Se han cumplido 25 años de la muerte de Cortázar, el autor cuyos libros leímos como obras de autoayuda, buscando instrucciones para ir a París, conocer a la Maga, usar un suéter negro de cuello de tortuga, fumar tabaco oscuro, oír discos de jazz, sacrificar un paraguas en el Sena, buscar terrones de azúcar entre los esbeltos tobillos de las parroquianas de un café.
Rayuela tenía el porte de la caja negra de los aviones (que luego supe que era anaranjada), y parecía contener las últimas palabras de una época, valores culturales que pasarían de moda o serían olvidados. Mi ejemplar comienza con una dedicatoria de Javier Cara, tan larga como uno de los capítulos prescindibles. Se refiere al futuro que tendríamos, el sitio extraño donde ahora me encuentro.
He releído la novela en la edición anotada de Cátedra, pero al mudarme de casa o de país lo primero que empaco es el ejemplar que me dio Javier. Un talismán que no debe ser abierto, un cofre del tesoro.
Cortázar apostó por la hospitalidad en sus historias; creó un mundo para compartir la hora del gin and tonic y el arroz con leche ("poca canela, una lástima"). A veces, esos placeres compartibles resultaban más significativos que la trama. Leerlo era caminar con las solapas alzadas de la gabardina, rumbo a una buhardilla donde aguardaba una muchacha con manos de poema de E. E. Cummings, capaces de demostrar que ni siquiera la lluvia es tan frágil.

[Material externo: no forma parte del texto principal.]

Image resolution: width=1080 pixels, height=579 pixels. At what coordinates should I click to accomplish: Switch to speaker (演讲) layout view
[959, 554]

En 1975 viajé a Europa a bordo de un barco carguero donde debía limpiar las bodegas. Javier también iba a venir, pero lo aceptaron en Medicina e inició la otra parte de su vida. En Barcelona, mi amigo Pablo Friedmann, que quería ser pintor, me convenció de que visitáramos a Antoni Tàpies. Su atrevimiento nos deparó una tarde de fábula en el estudio del maestro catalán. Durante el trayecto a París, Pablo insistió en importunar a mi ídolo, Julio Cortázar. Fuimos a su edificio en el barrio latino, tan delgado que prefiguraba la silueta de su más célebre huésped. Subí la escalera al borde del desmayo. Ya arriba, oí la música de un departamento vecino: Así habló Zaratustra, de Strauss, que yo conocía por la escena inicial de 2001: Odisea del espacio. Los tambores sonaron como una parodia de mi taquicardia. Toqué la puerta. Por suerte, Cortázar no estaba en casa y se libró de esos peregrinos que no sabían qué decirle.
Escribí una larga carta a Javier acerca de este no-suceso. Me contestó con razonada precisión, revelando que había empezado a cambiar la pluma por el bisturí.
"A Paco, que gustaba de mis relatos", dice la dedicatoria de Bestiario. Javier y yo tratamos de imaginar lo que sería perder a un amigo para reencontrarlo en sueños y textos futuros. El tema nos parecía tan distante y ajeno como la caída de Constantinopla.
Cortázar murió en 1984. Javier al año siguiente. "Sí, pero quién nos curará del fuego sordo...". Así comienza Rayuela, la caja negra que me dio un amigo que compartía iniciales con Julio Cortázar y aún vive en ese libro.